Textabschnitt:

________________________________________

Einst war er ein junger Wilder, der Barockmusik in atemberaubenden Tempo spielte. Heute ist er ein anerkannter Dirigent, der auch von modernen Orchestern eingeladen wird, denen er die historische Spielweise näherbringt.

Bildquelle: © Wolf Silveri

Reinhard Goebel ist eine Galionsfigur der Alten Musik in Deutschland. In seiner Person verbinden sich Musikalität, Intellekt, Neugierde, Ehrgeiz, Forscherdrang, Sendungsbewusstsein, Motivationsfähigkeit und kreative Energie zu einer einmaligen Melange. Kaum einer überblickt den Reichtum der Musik des 17. und frühen 18. Jahrhunderts besser als er - viele vergessene Musikstücke stöbert Goebel in Bibliotheken auf.

"Bei uns hat das 17. Jahrhundert immer was von Jugendbewegung und von Blockflöte und von BDM. Es hat immer so einen Geruch dabei. Ich strenge mich seit 30 Jahren an, diesen Geruch zu vertreiben, aber es bleibt schwer."

________________________________________

Zu erledigen:
**a.** Geben Sie den Text über Reinhard Goebel ab "Reinhard Goebel ist" und weiter bis einschließlich "in Bibliotheken auf." erneut wieder. Tauschen Sie dabei "Bibliotheken" gegen "Archiven" aus.
**b.** Beantworten Sie zum Text über Reinhard Goebel diese Fragen:
(i) Von welcher Art von Orchestern wird Goebel heute laut Text auch eingeladen?
(ii) Die Musik welcher Zeit überblickt kaum einer besser als er?
(iii) Wo spürt Goebel viele vergessene Musikstücke auf?

Datenauszug:
________________________________________

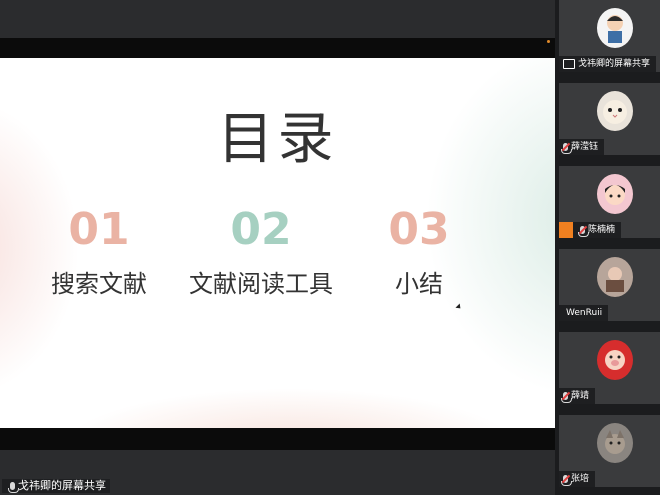 The height and width of the screenshot is (495, 660). I want to click on section-02: 02 文献阅读工具, so click(261, 252).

________________________________________

Ergebnisse je Aufgabe:
**a.**
Reinhard Goebel ist eine Galionsfigur der Alten Musik in Deutschland. In seiner Person verbinden sich Musikalität, Intellekt, Neugierde, Ehrgeiz, Forscherdrang, Sendungsbewusstsein, Motivationsfähigkeit und kreative Energie zu einer einmaligen Melange. Kaum einer überblickt den Reichtum der Musik des 17. und frühen 18. Jahrhunderts besser als er - viele vergessene Musikstücke stöbert Goebel in Archiven auf.

**b.**
(i) Von modernen Orchestern.
(ii) Die Musik des 17. und frühen 18. Jahrhunderts.
(iii) In Bibliotheken.